Decentralized Finance represents a movement through which finance on a global scale can largely become open-source and permission-less. It is a drastic improvement over Centralized Finance because of the following drawbacks present in the old systems:

  1. Centralized Control: The legacy systems stymie innovation and result in financial exclusivity.
  2. Limited Access: The big players have no incentive to cater to the un/underbanked people.
  3. Inefficiency: The current model has high legacy costs since it is a trust-based system. Whereas, DeFi largely reduces counterparty risks.
  4. Lack of Interoperability: DeFi products are modular and composable which results in low switching costs and true growth potential.
  5. Opacity: The present system has a closed-door policy along with high brick-and-mortar costs.

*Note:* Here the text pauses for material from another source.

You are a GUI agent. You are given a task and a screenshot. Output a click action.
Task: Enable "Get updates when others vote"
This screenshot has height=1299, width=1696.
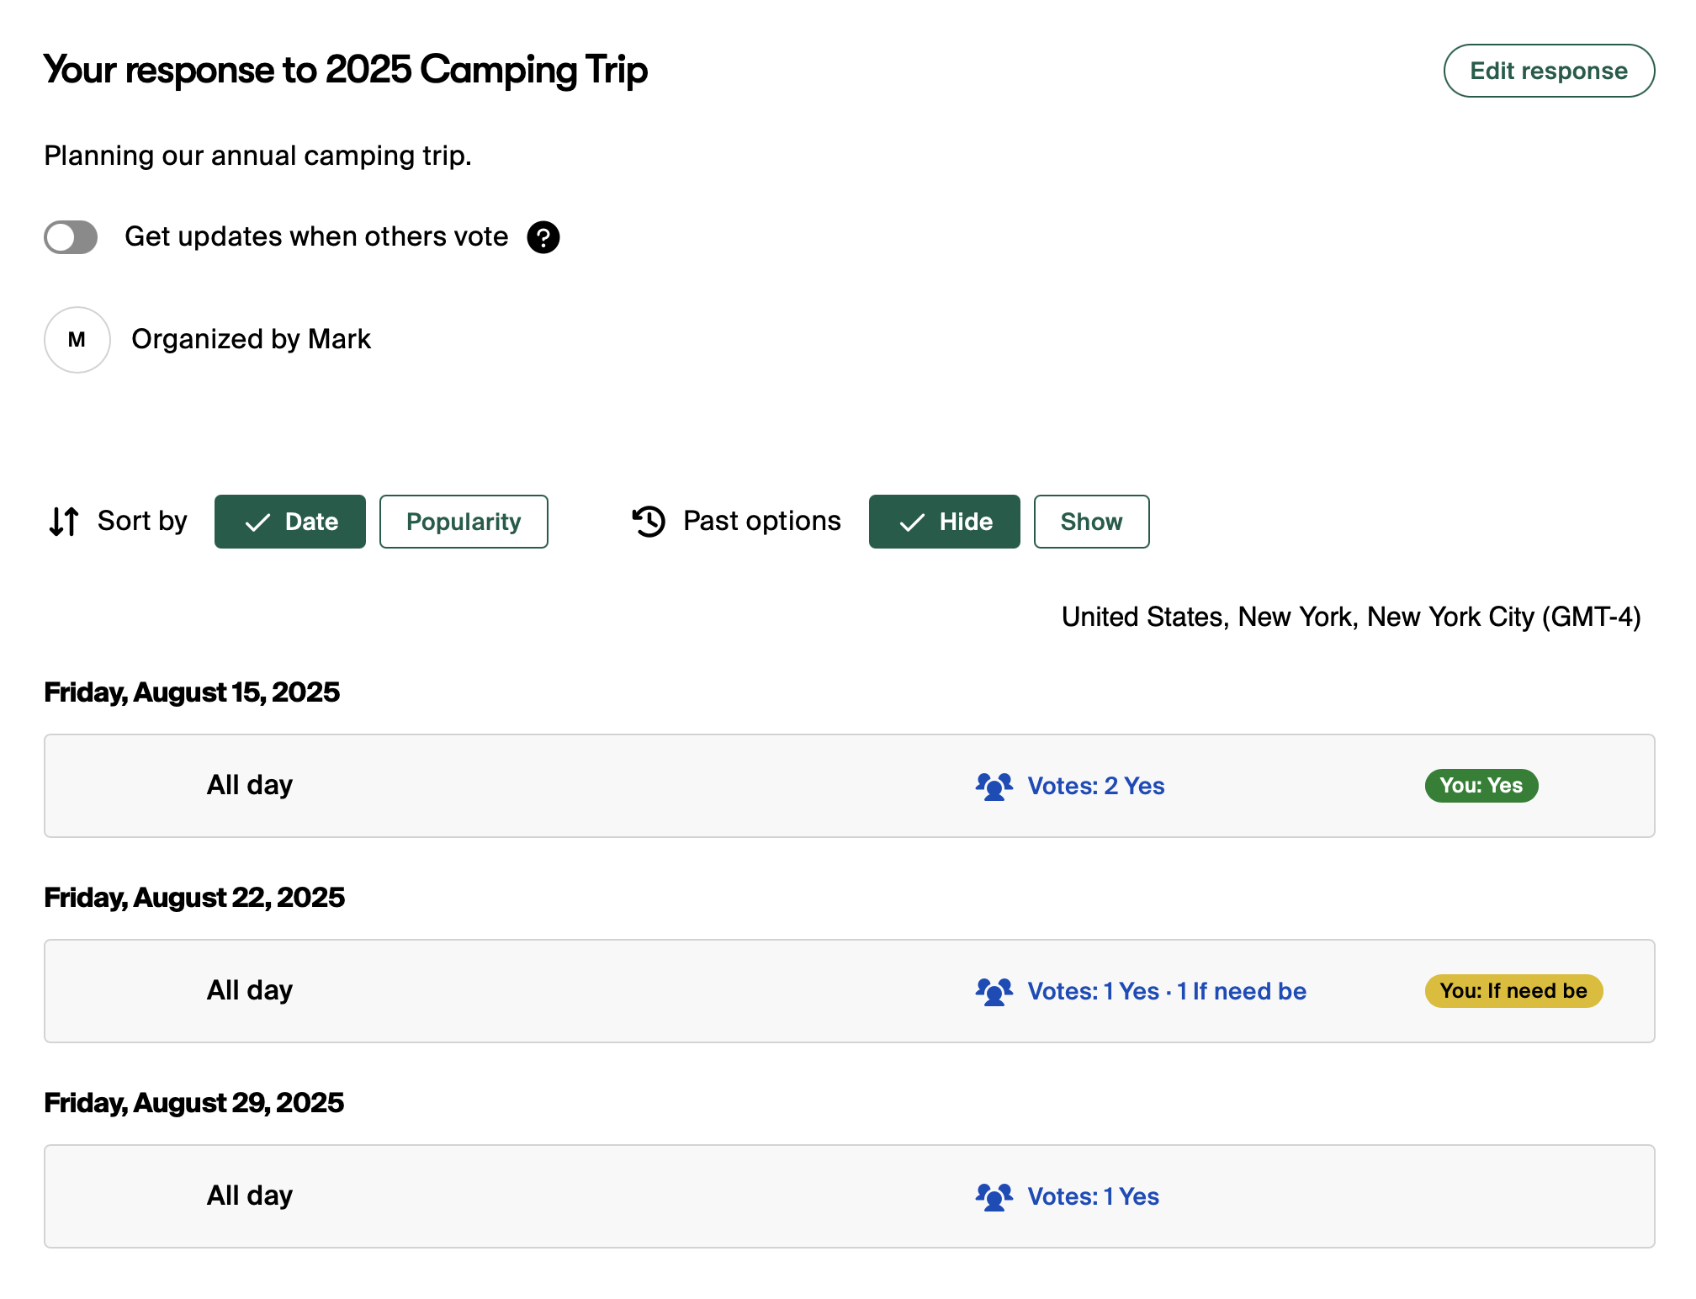(x=71, y=237)

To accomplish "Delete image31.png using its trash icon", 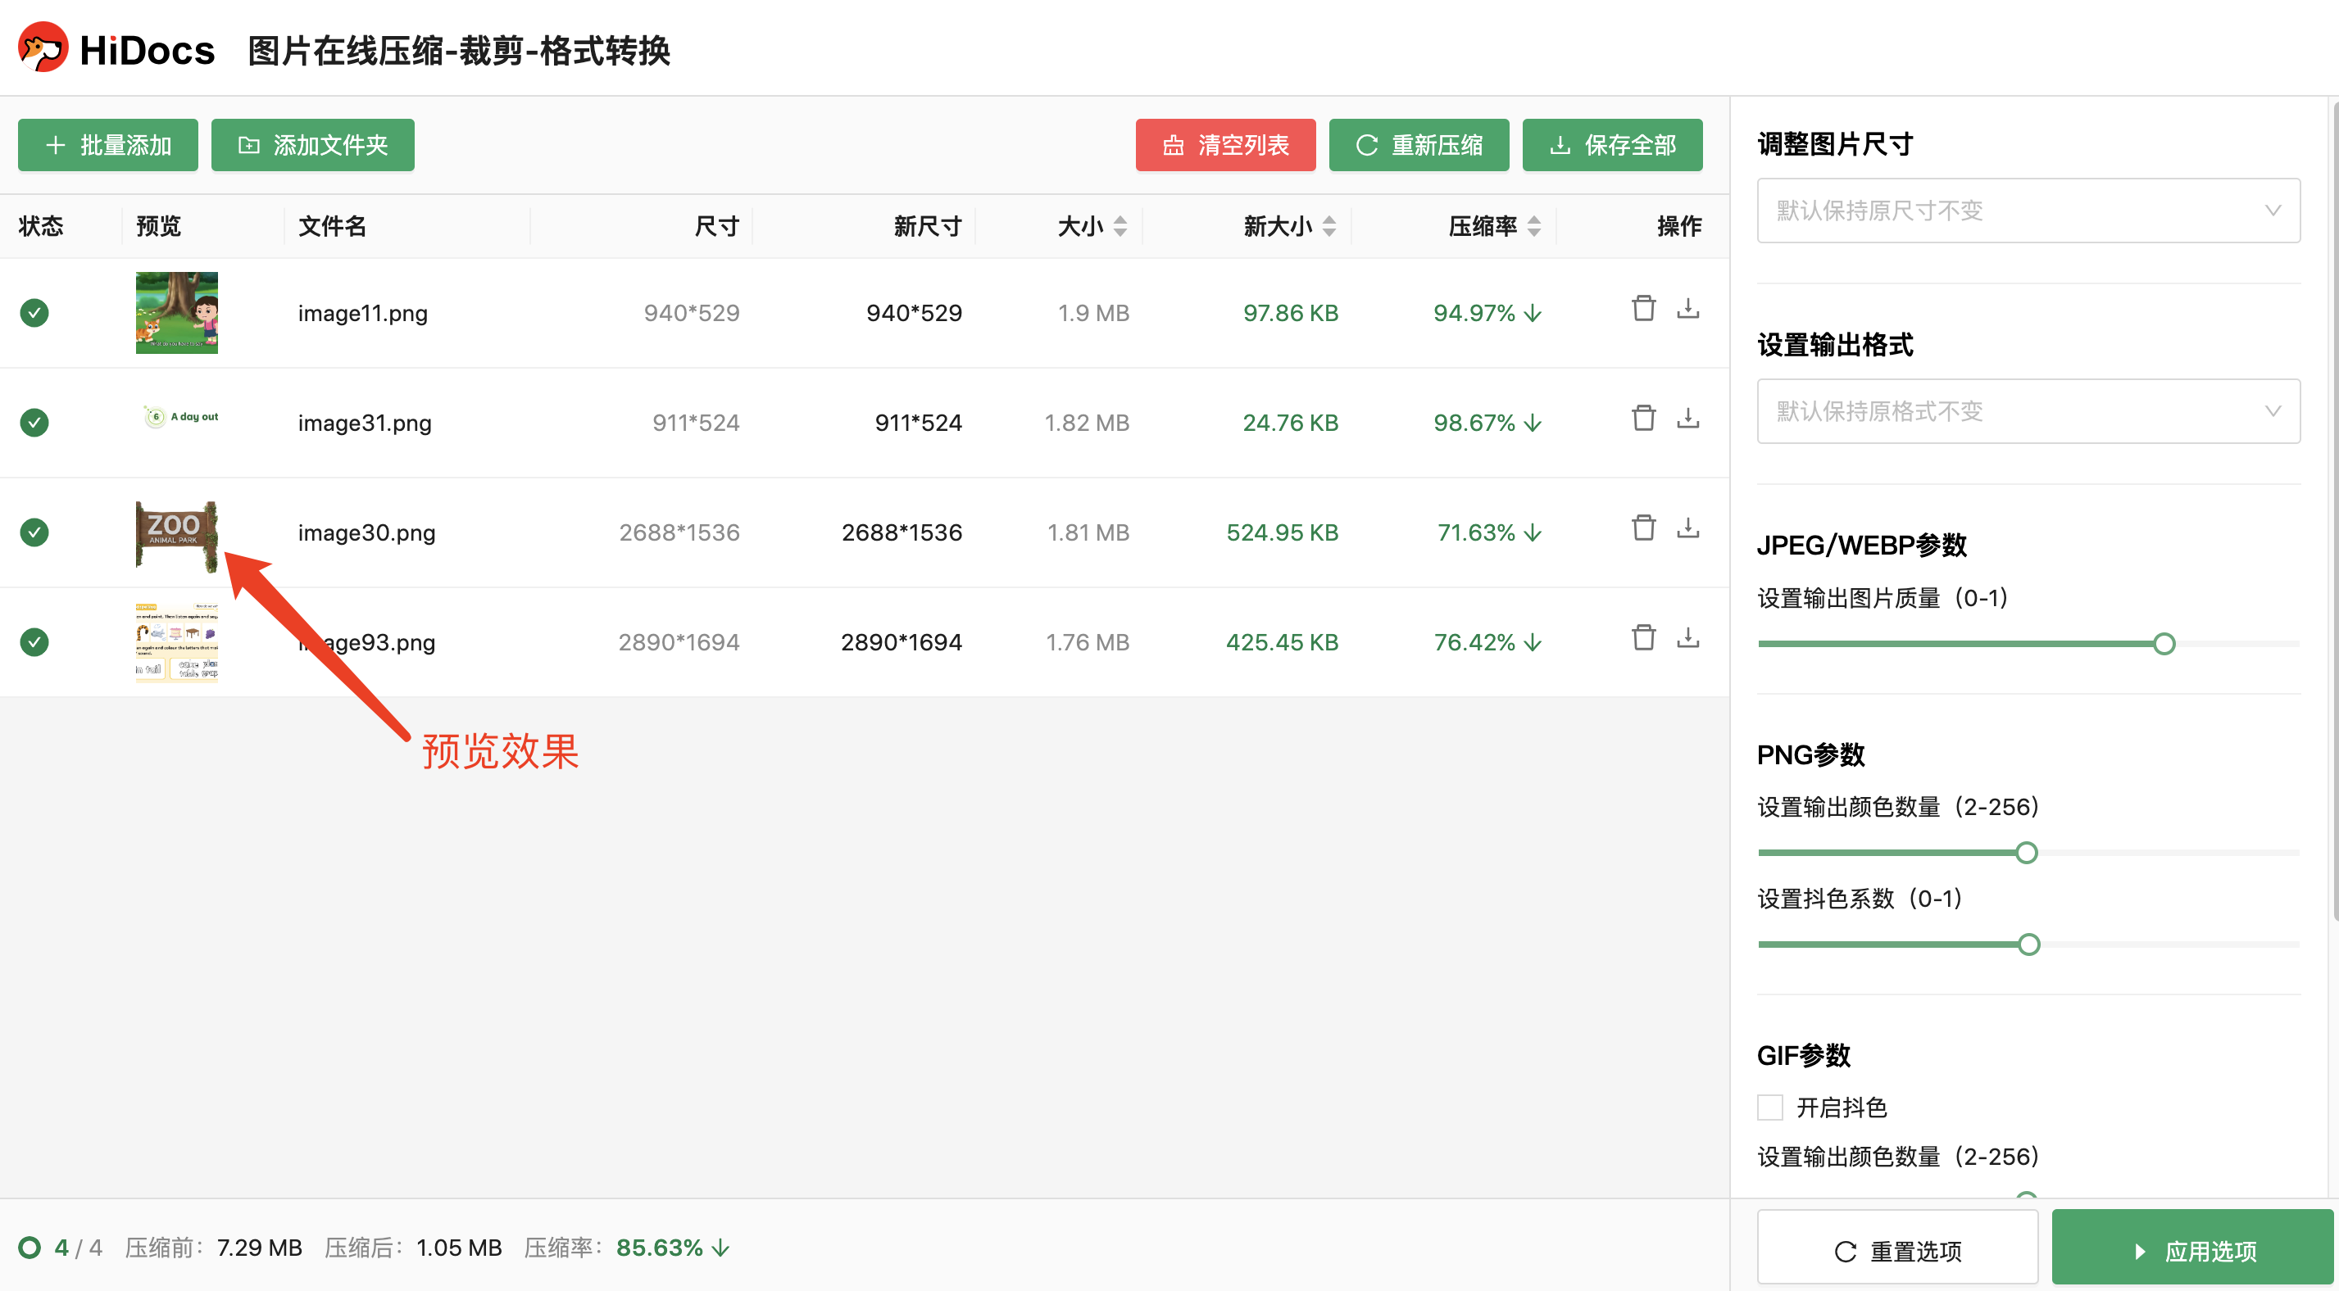I will point(1643,419).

In Web2 protocols, you rent the platform and pay through your privacy or by watching irrelevant advertisements. Whereas, you own your assets in Web3. Self-sovereign user databases would crumble data monopolies like Facebook and Twitter. This would result in low switching costs and high collaboration, security, and privacy. A Social Web3 platform such as Lens protocol can truly leverage the modular properties of Web3 to create a social graph by integrating with POAP (Proof of Attendance Protocol), a platform for recording your memories on the blockchain, and Disco, a Metaverse identity platform that can be used to create your unique digital persona with full control over how much data you want to share.

Bored Ape Yacht Club NFTs


A Non-Fungible Token is a unique cryptographic token that exists on a blockchain and cannot be replicated. In the present popular form, the JPEG NFTs have certain social and cultural use cases. Yet, mostly, they are only social status signals that do not hold value creation elements, whereas, utility NFTs hold a lot of potential depending on the use case. E.g., a struggling artist can release her song in the form of NFT to raise money so that she can record the song in a studio and promise to pay the NFT holders 3% of future profits in perpetuity.

Multichain Future

The sheer market size, scalability issues, and technological specializations enable a more plausible multichain future. Therefore, investing in multiple Layer-1 with different value propositions makes more sense. This also increases the significance of Oracles such as Chainlink and UMA, and Cross-chain bridges such as Wormhole and Binance Bridge in the future.

Valuation Metrics

Depending upon the type of digital asset, the valuation would change since most of the projects are open-source, and can be easily forked. Yet, the general factors that need to be considered while valuing blockchain assets include:


  1. Regulatory Risks: Most of the blockchain assets still operate in certain gray areas, resulting in regulatory scrutiny from National/State Governments and Securities Exchanges.
  2. Smart Contract Risk: As has been seen time and again, a bug in a contract can have drastic implications on the overall ecosystem.
  3. Environmental Risks: The proof of work consensus mechanism adopted by Bitcoin has negative environmental consequences. Yet, going forward most of the blockchains such as Ethereum, Avalanche, and Polygon would be on the eco-friendlier Proof of Stake mechanism.
  4. Governance Risks: How equitable the distribution and the vesting schedule for the token is and how does it affect its overall functionality.
  5. Oracle Risks: Oracle provides off-chain information on-chain and can be exploited for market manipulation.
Blockchain technology still has a long way to go


I truly believe that blockchain technology will transform the way we function as a society. The present form of the technology is analogous to what the Internet was back in the early 2000s i.e., we have only explored the tip of the iceberg till now. The technology makes me excited for the future and the positive impact that it can have on human society. Therefore, as far as investing in digital assets is concerned, I like to stay long-term and focus on asset selection rather than look at short-term strategies for trading. I believe the next crypto bull cycle would be ushered in by low-complexity Social Web3 applications, and “programmable money” that can maximize real-world utilities.